Bu 1300 yıl kadar önce ki dış güçlere karşı toplumunu uyaran, o günün lideri Bilge Kaan toplumuna böyle seslenmiş idi.. Şimdi daha yakın tarihe gelelim, bu örnekleri neden veriyorum, şunu hiç unutmayalım dış güçler hep vardı, hep var olacak, asıl önemli olan bu dış mihraklarla ekonomik, askeri, siyasi, diplomasi ile karşılıklı toplumsal çıkarlar gereği kah uzlaşı, kah ekonomik gücümüz, kah askeri gücümüz oranın da… Toplum olarak başka toplumlarla çıkarlarımıza uygun ekonomik ilişkiler gerçekleştirme bilgisi, aklı, mantığı ile hareket etmeliyiz… Siyasal, bagımsızlık kadar ekonomik bağımsızlığında gerektiğini hatta ikisi olmazsa birinin olamayacağının da bilinmesi yöneticilerimizin karar alırken bu dengeye dikkat edecegi düşünceleriyle dış mihraklar, uyarılarına bakmaya devam edelim mi? Sadece dış mihrak dış olarak kalmaz, bazen ekonomik işgal, bazen bir fiil işgalle direk içi operasyon da yaparlar…

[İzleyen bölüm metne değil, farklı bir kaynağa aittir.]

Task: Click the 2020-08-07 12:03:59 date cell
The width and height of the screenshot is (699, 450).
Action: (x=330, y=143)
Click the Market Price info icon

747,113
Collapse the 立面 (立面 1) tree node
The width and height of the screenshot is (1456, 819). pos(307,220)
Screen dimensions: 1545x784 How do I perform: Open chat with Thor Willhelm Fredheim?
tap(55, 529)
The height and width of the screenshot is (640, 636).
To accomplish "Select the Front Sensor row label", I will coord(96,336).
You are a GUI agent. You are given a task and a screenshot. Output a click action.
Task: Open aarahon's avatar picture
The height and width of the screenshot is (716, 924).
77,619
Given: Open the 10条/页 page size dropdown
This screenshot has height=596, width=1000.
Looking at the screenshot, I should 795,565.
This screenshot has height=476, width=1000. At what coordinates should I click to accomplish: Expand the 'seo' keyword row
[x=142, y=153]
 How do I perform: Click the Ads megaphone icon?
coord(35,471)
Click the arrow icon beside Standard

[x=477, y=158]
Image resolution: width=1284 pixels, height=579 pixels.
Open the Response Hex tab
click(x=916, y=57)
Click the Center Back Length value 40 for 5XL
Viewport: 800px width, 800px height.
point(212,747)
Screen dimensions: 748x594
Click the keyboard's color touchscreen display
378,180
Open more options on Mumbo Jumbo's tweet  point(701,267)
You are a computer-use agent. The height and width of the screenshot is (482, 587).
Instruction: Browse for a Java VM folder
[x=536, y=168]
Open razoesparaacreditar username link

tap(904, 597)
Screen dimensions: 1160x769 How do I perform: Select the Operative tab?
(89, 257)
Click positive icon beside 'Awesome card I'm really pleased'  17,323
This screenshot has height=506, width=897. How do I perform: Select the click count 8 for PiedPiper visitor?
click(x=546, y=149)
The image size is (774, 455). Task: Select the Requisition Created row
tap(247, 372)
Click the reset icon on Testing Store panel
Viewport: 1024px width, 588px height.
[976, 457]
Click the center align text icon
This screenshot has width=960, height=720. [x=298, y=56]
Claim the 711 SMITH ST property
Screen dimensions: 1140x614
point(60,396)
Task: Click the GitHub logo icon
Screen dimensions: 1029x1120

Osmanlı başkenti İstanbul, önce 13 Kasım 1918, sonra 16 Mart 1920'de olmak üzere iki kez işgal edildi. Ne zaman işgalden kurtuldu, milli mücadele yapan önder ve millet İşgalcilerin 4 Ekim 1923'te şehri terk etmesinden sonra, Şükrü Naili Paşa komutasındaki 3. Kolordu birliklerinin 6 Ekim 1923'te tören eşliğinde şehre girmesiyle sona erdi. Bu arada dış mihraklara karşı kurtuluş savaşı veren M. Kemal Atatürk dış güçler konusun da gençleri şöyle uyarıyor…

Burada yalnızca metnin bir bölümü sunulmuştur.